I do not give my dogs rapeseed oil, they get raw and tinned fish high in Omega 3s regularly (pilchards, sardines, mackeral) plus Fish Body Oils and Vitamin E capsules (the former depletes the body of the latter so must be added)


----------



## Kc Mac (Jul 26, 2011)

Ok thanks for reply 

I have got a couple of bottles of a supplement containing it given to me to try on my itchy dog. So far he has had soft and runny motions so am guessing its the oil  He normally has salmon oil but for 4 days has had the other oil instead and not looking good so far!


----------



## Kc Mac (Jul 26, 2011)

smokeybear said:


> Rapeseed (Canola) does not contain anywhere near as much Omega 3 as Flax Seed (Linseed) Oil however neither is really as good as FBO (Fish Body Oils) for dogs.
> 
> The reason being that plant based sources of Omega 3 contain ALA (alpha linolic acid) which has to be converted by the body to DHA and EPA.
> 
> ...


Thanks 

He gets 1 or 2 tins of sardines a week and usually salmon oil (as well as some other supplements for skin and itchyness) He is fed totally raw but I am not brave enough to try raw fish 

Think I will discard the new bottles and go back to the salmon oil


----------



## smokeybear (Oct 19, 2011)

Kc Mac said:


> Ok thanks for reply
> 
> I have got a couple of bottles of a supplement containing it given to me to try on my itchy dog. So far he has had soft and runny motions so am guessing its the oil  He normally has salmon oil but for 4 days has had the other oil instead and not looking good so far!
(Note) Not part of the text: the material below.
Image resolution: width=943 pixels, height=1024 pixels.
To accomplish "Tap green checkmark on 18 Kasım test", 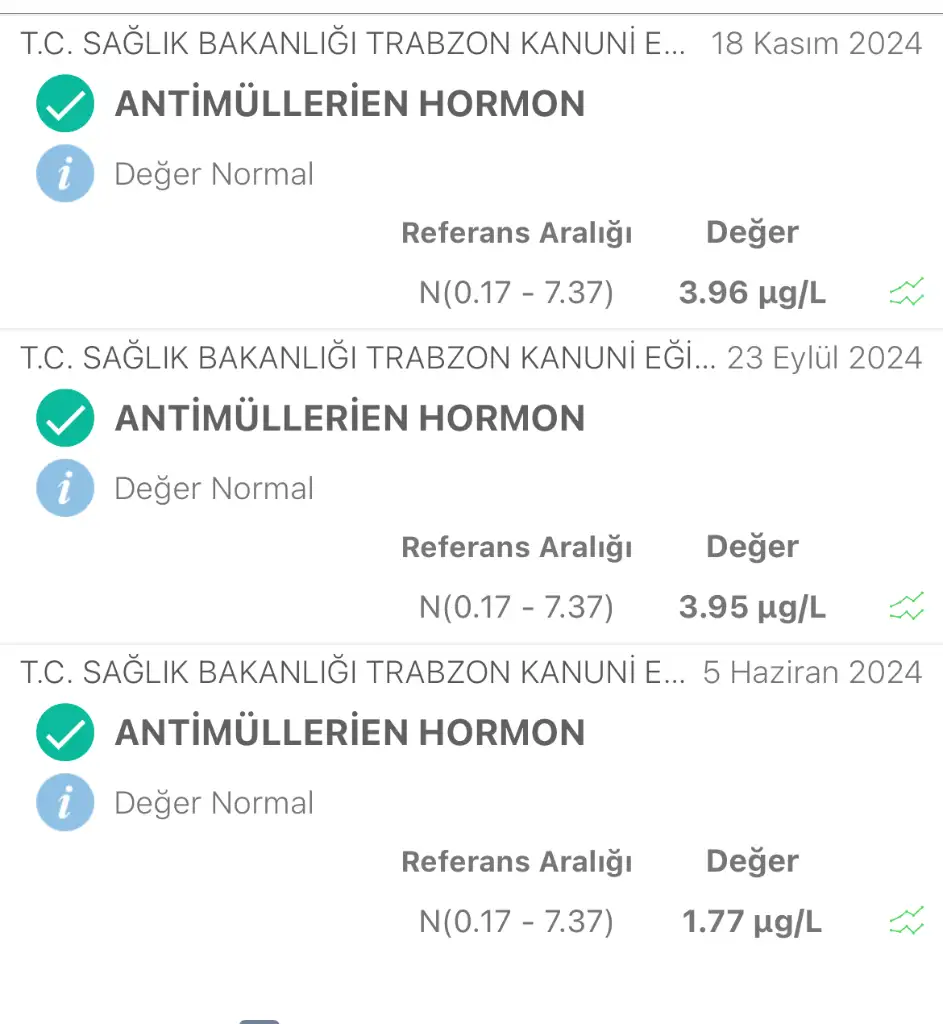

Too much oil will affect the stools.


----------



## Kc Mac (Jul 26, 2011)

smokeybear said:


> Too much oil will affect the stools.


I know that hence I stopped the salmon oil and tried the new supplement. Buddy gets the same quantity of oil but the new oil has different oils in it which I am guessing is not agreeing with him 

He has had the salmon oil and weekly tins of fish (and oil fish comes in) with no issues at all for months but the 4 days of new one is what I assume is causing adverse effects


----------



## Manoy Moneelil (Sep 1, 2011)

Start with a mackerel minced up with a cleaver move to rough lumps then give your dog he whole fish to play with.


----------